Lesson #1: I stand corrected. As described in an earlier post, I expected the majority of my patients to look significantly different from me. I expected to face a lot of chronic, unrelenting illness like I saw in hospitalized patients. There is some of that of course, but to my surprise, I have seen a host of adults – aged 19 to the 90s – who would easily describe themselves as generally healthy: a little blood pressure, a little cholesterol, a problem shoulder or knee, etc. These people have a fairly clear sense of what makes life meaningful, and are really just coming to me to address any ailments that may get in the way. There is, however, a common thread between many, which I will explain in Lesson #3…
Lesson #2: The pace of Primary Care is extremely different from Hospital Medicine in that many of the problems faced in the office can take weeks to months, sometimes even years to fix, whereas in the hospital the acuity and severity of illness you may face must be turned around in the course of hours or days lest life-changing – potentially even life-ending – consequences ensue. “In the office” – which is really a medical colloquialism for “in day to day life” – the consequences can actually be similar, but the changes occur quite gradually, almost imperceptibly. That phenomenon occurs in both directions in fact: illness develops slowly, and the healing process may also be slow. This requires patience and perseverance, on the part of both patients and providers. But beyond that, it involves having a plan. In a future entry, I’ll talk about some practical plans that can be meaningfully implemented to pursue healing and thrive.
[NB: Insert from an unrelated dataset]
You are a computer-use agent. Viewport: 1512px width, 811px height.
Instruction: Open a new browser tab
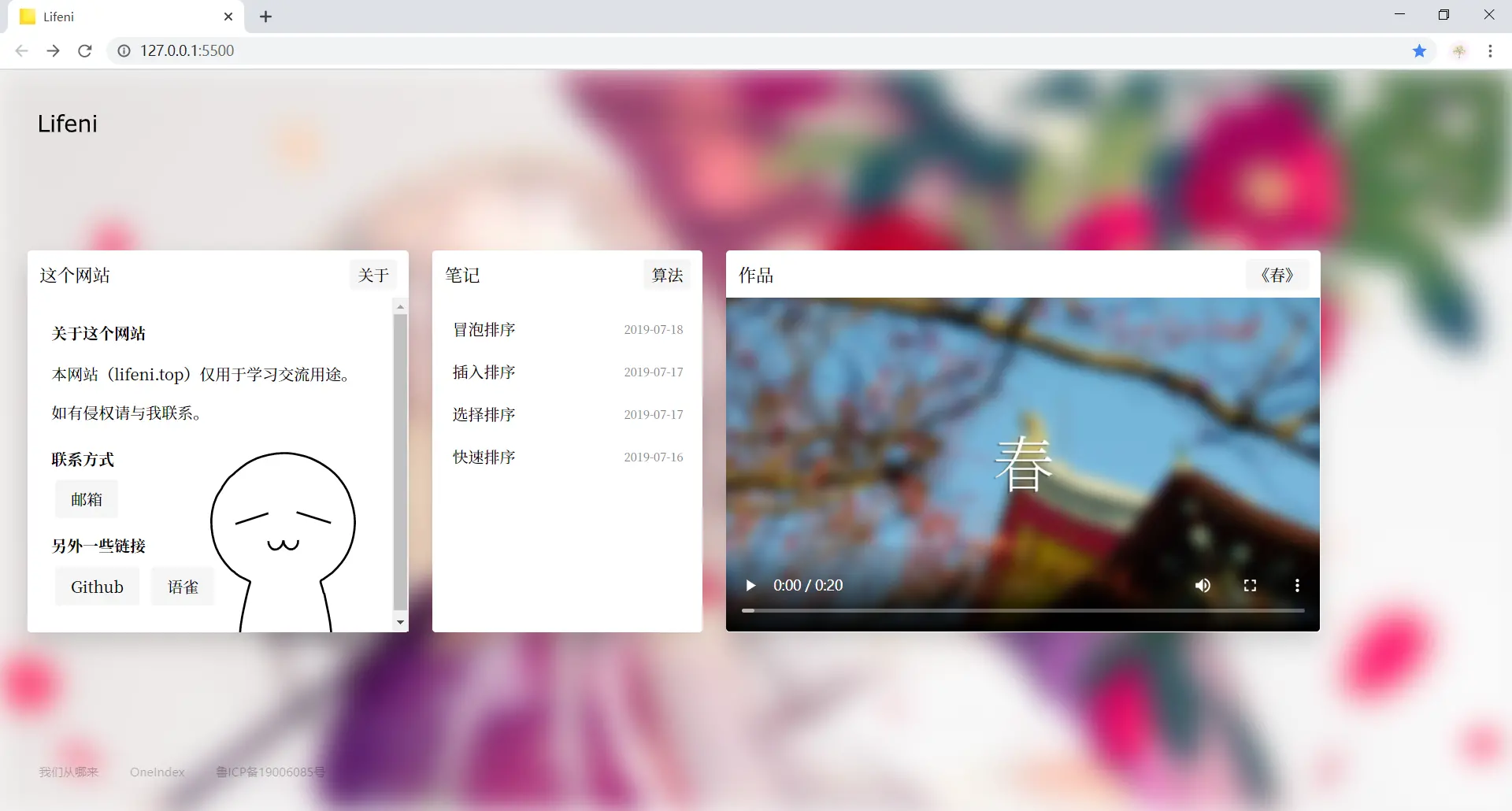point(265,17)
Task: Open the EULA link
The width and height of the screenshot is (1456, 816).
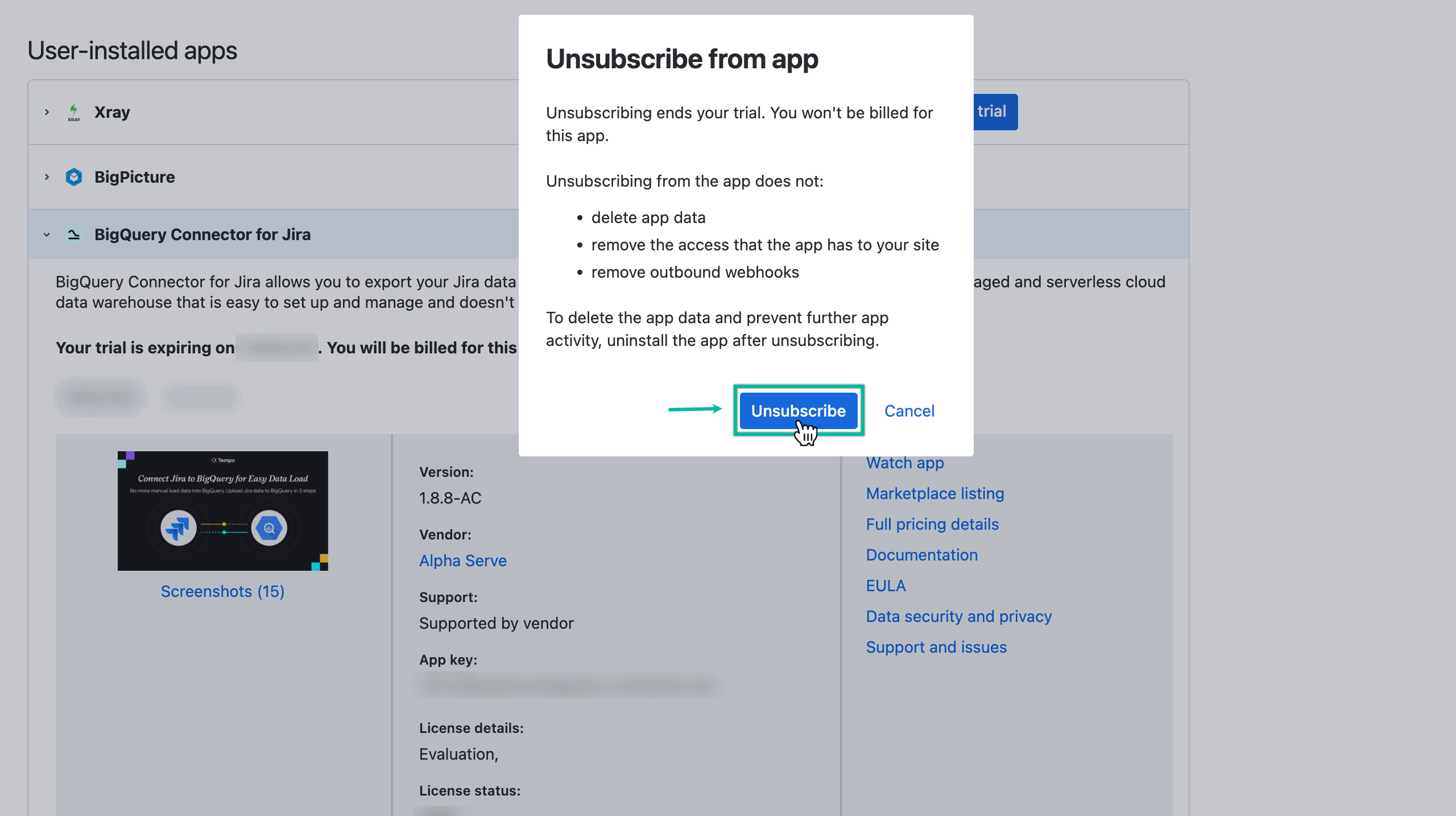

Lesson #3: Illness that comes into a clinic occurs on a scale that is so much lower in severity than it does in the hospital that even experienced clinicians may be inclined to ignore it, or at least assign it a misnomer. By far and away, the most prevalent illness I have encountered in the office is – even during flu season, NOT upper respiratory infections – but anxiety. Anxiety can be a simple feeling, or it can be a complex diagnosis. It manifests on a scale broad enough to include everything from worrying about overly chapped lips to crippling disability through the exacerbation of severe chronic pain. I do not pretend to have the solution to this highly virulent condition, but I have discovered that Step One to addressing it is validation. More to come on this point, too.